For years, the scientific community focused almost exclusively on brain chemistry as the likely cause of depression; but new research upends this longheld premise, suggesting inflammation sparked by an immune system in overdrive — a root, physical origin — is instead responsible for associated feelings of despair, distress, and hopelessness.
Chemicals such as serotonin and dopamine, and their balance and imbalance, long comprised the locus around which research into depression and its treatment to varying degrees of clinical and anecdotal success — but mounting evidence places the blame for unshakable despondence on an immune system refusing to shut down after serious illness or trauma.
“It’s pretty clear that inflammation can cause depression,” asserted Professor Ed Bullmore, Head of the Department of Psychiatry at the University of Cambridge, to a London audience, in no uncertain terms.
So convincing is the physical link between inflammation and the abject doldrums commonly experienced with depression, Bullmore imagines it won’t be long until the advent of a new field: “immuno-neurology.”
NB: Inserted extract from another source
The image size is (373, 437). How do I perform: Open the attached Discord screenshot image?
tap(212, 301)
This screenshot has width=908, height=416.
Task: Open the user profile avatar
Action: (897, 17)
“In relation to mood, beyond a reasonable doubt, there is a very robust association between inflammation and depressive symptoms,” Bullmore continued, quoted by The Telegraph.
“We give people a vaccination and they will become depressed. Vaccine clinics could always predict it, but they could never explain it.
“The question is does the inflammation drive the depression or vice versa or is it just a coincidence?
“In experimental medicine studies, if you treat a healthy individual with an inflammatory drug, like interferon, a substantial percentage of those people will become depressed. So we think there is good enough evidence for a causal effect.”
Indeed, a 20-year study, concluded in June — which noted similar results — described the necessity for and promise of the same focus of study championed by Bullmore, stating,
“The field has burgeoned in the last few years, and we have now clear translational opportunities for psychoneuroimmunology and immunopsychiatry to help patients, delivering both predictive biomarkers to implement precision psychiatry and novel pharmacological agents that improves depression through an anti-inflammatory action.”
According to the Telegraph, scientists from Cambridge University and Wellcome Trust plan to investigate anti-inflammatory medication as a means to halt depression, since, the professor notes, “There is evidence to suggest it should work.”
Evincing further correlation, 30 percent of those experiencing chronic inflammatory diseases like rheumatoid arthritis also suffer from depression — a rate four times that of the normal population.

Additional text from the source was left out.